WHAT IS BEING ASKED — From the first line to the last, repeat the data below exactly.

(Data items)
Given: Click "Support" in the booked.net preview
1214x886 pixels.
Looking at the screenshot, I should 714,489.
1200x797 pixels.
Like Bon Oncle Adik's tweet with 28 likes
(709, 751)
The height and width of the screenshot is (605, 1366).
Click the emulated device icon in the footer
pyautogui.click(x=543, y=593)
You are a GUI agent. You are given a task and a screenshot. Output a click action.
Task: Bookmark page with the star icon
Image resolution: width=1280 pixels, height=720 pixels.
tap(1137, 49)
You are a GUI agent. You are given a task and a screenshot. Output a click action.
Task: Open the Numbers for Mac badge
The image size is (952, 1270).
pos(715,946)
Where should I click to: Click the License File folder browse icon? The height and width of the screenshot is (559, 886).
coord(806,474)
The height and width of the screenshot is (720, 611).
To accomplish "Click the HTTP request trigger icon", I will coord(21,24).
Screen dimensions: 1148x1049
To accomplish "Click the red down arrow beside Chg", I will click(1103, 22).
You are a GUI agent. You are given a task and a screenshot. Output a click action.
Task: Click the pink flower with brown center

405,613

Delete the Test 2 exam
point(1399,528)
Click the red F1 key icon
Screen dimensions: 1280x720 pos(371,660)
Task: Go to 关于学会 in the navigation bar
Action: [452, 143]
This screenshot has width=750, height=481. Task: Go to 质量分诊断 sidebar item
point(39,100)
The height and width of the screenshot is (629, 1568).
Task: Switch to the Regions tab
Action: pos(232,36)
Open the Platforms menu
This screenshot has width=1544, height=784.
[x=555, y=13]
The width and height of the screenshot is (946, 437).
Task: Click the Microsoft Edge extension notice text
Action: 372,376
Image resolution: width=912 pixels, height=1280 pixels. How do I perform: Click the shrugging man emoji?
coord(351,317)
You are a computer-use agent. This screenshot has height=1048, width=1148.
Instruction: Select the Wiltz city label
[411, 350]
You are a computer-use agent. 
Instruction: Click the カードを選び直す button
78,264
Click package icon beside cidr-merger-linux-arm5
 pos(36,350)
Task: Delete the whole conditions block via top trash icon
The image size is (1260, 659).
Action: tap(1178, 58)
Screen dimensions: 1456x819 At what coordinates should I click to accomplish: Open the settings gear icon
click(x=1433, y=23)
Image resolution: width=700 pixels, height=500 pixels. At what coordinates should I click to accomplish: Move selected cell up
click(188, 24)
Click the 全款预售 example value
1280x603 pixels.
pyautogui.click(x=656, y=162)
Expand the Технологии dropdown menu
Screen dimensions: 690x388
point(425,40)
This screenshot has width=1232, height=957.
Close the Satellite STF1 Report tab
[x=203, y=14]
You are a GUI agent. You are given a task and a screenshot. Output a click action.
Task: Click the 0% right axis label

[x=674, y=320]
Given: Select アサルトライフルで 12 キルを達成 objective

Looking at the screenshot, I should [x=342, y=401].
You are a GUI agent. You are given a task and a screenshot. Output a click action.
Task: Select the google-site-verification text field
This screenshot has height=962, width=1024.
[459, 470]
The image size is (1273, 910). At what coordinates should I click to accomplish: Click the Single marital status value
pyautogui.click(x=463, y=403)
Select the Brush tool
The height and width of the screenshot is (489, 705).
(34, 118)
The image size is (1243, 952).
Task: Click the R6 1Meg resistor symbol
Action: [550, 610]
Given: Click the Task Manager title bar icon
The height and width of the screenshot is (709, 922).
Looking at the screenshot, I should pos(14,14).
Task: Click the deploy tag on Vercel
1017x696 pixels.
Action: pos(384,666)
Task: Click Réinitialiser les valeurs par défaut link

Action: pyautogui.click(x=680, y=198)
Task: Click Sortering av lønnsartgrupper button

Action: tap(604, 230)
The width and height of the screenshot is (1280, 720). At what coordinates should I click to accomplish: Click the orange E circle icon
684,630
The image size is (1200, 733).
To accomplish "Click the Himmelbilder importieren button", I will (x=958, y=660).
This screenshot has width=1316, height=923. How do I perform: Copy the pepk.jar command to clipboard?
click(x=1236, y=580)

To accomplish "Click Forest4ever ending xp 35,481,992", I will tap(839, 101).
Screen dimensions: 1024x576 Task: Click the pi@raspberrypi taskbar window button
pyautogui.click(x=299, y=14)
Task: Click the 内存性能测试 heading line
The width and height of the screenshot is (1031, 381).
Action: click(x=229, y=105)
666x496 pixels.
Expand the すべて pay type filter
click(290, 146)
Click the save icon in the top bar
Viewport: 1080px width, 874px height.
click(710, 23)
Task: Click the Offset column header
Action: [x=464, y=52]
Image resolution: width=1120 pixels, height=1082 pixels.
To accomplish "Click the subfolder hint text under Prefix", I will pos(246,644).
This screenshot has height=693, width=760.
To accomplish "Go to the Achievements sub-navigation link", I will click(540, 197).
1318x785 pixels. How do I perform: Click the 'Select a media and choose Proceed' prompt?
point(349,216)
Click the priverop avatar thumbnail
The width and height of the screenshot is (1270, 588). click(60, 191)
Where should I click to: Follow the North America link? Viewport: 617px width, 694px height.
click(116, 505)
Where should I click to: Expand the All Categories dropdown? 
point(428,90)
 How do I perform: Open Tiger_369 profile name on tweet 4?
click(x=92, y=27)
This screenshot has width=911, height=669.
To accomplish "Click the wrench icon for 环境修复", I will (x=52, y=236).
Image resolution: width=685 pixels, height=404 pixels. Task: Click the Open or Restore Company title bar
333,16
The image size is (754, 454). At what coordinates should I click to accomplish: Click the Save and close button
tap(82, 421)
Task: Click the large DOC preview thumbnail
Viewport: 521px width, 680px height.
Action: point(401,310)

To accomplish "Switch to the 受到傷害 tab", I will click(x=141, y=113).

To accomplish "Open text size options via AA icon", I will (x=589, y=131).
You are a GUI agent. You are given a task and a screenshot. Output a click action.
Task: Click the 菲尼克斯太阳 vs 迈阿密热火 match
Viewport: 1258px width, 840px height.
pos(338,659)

EXERCISE ANSWER —
Given: Click "Support" in the booked.net preview
1214x886 pixels.
Looking at the screenshot, I should 714,489.
1200x797 pixels.
Like Bon Oncle Adik's tweet with 28 likes
(709, 751)
The height and width of the screenshot is (605, 1366).
Click the emulated device icon in the footer
pyautogui.click(x=543, y=593)
You are a GUI agent. You are given a task and a screenshot. Output a click action.
Task: Bookmark page with the star icon
Image resolution: width=1280 pixels, height=720 pixels.
tap(1137, 49)
You are a GUI agent. You are given a task and a screenshot. Output a click action.
Task: Open the Numbers for Mac badge
The image size is (952, 1270).
pos(715,946)
Where should I click to: Click the License File folder browse icon? The height and width of the screenshot is (559, 886).
coord(806,474)
The height and width of the screenshot is (720, 611).
To accomplish "Click the HTTP request trigger icon", I will coord(21,24).
Screen dimensions: 1148x1049
To accomplish "Click the red down arrow beside Chg", I will click(1103, 22).
You are a GUI agent. You are given a task and a screenshot. Output a click action.
Task: Click the pink flower with brown center

405,613

Delete the Test 2 exam
point(1399,528)
Click the red F1 key icon
Screen dimensions: 1280x720 pos(371,660)
Task: Go to 关于学会 in the navigation bar
Action: [452, 143]
This screenshot has width=750, height=481. Task: Go to 质量分诊断 sidebar item
point(39,100)
The height and width of the screenshot is (629, 1568).
Task: Switch to the Regions tab
Action: pos(232,36)
Open the Platforms menu
This screenshot has width=1544, height=784.
[x=555, y=13]
The width and height of the screenshot is (946, 437).
Task: Click the Microsoft Edge extension notice text
Action: 372,376
Image resolution: width=912 pixels, height=1280 pixels. How do I perform: Click the shrugging man emoji?
coord(351,317)
You are a computer-use agent. This screenshot has height=1048, width=1148.
Instruction: Select the Wiltz city label
[411, 350]
You are a computer-use agent. 
Instruction: Click the カードを選び直す button
78,264
Click package icon beside cidr-merger-linux-arm5
 pos(36,350)
Task: Delete the whole conditions block via top trash icon
The image size is (1260, 659).
Action: tap(1178, 58)
Screen dimensions: 1456x819 At what coordinates should I click to accomplish: Open the settings gear icon
click(x=1433, y=23)
Image resolution: width=700 pixels, height=500 pixels. At what coordinates should I click to accomplish: Move selected cell up
click(188, 24)
Click the 全款预售 example value
1280x603 pixels.
pyautogui.click(x=656, y=162)
Expand the Технологии dropdown menu
Screen dimensions: 690x388
point(425,40)
This screenshot has width=1232, height=957.
Close the Satellite STF1 Report tab
[x=203, y=14]
You are a GUI agent. You are given a task and a screenshot. Output a click action.
Task: Click the 0% right axis label

[x=674, y=320]
Given: Select アサルトライフルで 12 キルを達成 objective

Looking at the screenshot, I should [x=342, y=401].
You are a GUI agent. You are given a task and a screenshot. Output a click action.
Task: Select the google-site-verification text field
This screenshot has height=962, width=1024.
[459, 470]
The image size is (1273, 910). At what coordinates should I click to accomplish: Click the Single marital status value
pyautogui.click(x=463, y=403)
Select the Brush tool
The height and width of the screenshot is (489, 705).
(34, 118)
The image size is (1243, 952).
Task: Click the R6 1Meg resistor symbol
Action: [550, 610]
Given: Click the Task Manager title bar icon
The height and width of the screenshot is (709, 922).
Looking at the screenshot, I should pos(14,14).
Task: Click the deploy tag on Vercel
1017x696 pixels.
Action: pos(384,666)
Task: Click Réinitialiser les valeurs par défaut link

Action: pyautogui.click(x=680, y=198)
Task: Click Sortering av lønnsartgrupper button

Action: tap(604, 230)
The width and height of the screenshot is (1280, 720). At what coordinates should I click to accomplish: Click the orange E circle icon
684,630
The image size is (1200, 733).
To accomplish "Click the Himmelbilder importieren button", I will (x=958, y=660).
This screenshot has width=1316, height=923. How do I perform: Copy the pepk.jar command to clipboard?
click(x=1236, y=580)

To accomplish "Click Forest4ever ending xp 35,481,992", I will tap(839, 101).
Screen dimensions: 1024x576 Task: Click the pi@raspberrypi taskbar window button
pyautogui.click(x=299, y=14)
Task: Click the 内存性能测试 heading line
The width and height of the screenshot is (1031, 381).
Action: click(x=229, y=105)
666x496 pixels.
Expand the すべて pay type filter
click(290, 146)
Click the save icon in the top bar
Viewport: 1080px width, 874px height.
click(710, 23)
Task: Click the Offset column header
Action: [x=464, y=52]
Image resolution: width=1120 pixels, height=1082 pixels.
To accomplish "Click the subfolder hint text under Prefix", I will pos(246,644).
This screenshot has height=693, width=760.
To accomplish "Go to the Achievements sub-navigation link", I will click(540, 197).
1318x785 pixels. How do I perform: Click the 'Select a media and choose Proceed' prompt?
point(349,216)
Click the priverop avatar thumbnail
The width and height of the screenshot is (1270, 588). click(60, 191)
Where should I click to: Follow the North America link? Viewport: 617px width, 694px height.
click(116, 505)
Where should I click to: Expand the All Categories dropdown? 
point(428,90)
 How do I perform: Open Tiger_369 profile name on tweet 4?
click(x=92, y=27)
This screenshot has width=911, height=669.
To accomplish "Click the wrench icon for 环境修复", I will (x=52, y=236).
Image resolution: width=685 pixels, height=404 pixels. Task: Click the Open or Restore Company title bar
333,16
The image size is (754, 454). At what coordinates should I click to accomplish: Click the Save and close button
tap(82, 421)
Task: Click the large DOC preview thumbnail
Viewport: 521px width, 680px height.
Action: point(401,310)

To accomplish "Switch to the 受到傷害 tab", I will click(x=141, y=113).

To accomplish "Open text size options via AA icon", I will (x=589, y=131).
You are a GUI agent. You are given a task and a screenshot. Output a click action.
Task: Click the 菲尼克斯太阳 vs 迈阿密热火 match
Viewport: 1258px width, 840px height.
pos(338,659)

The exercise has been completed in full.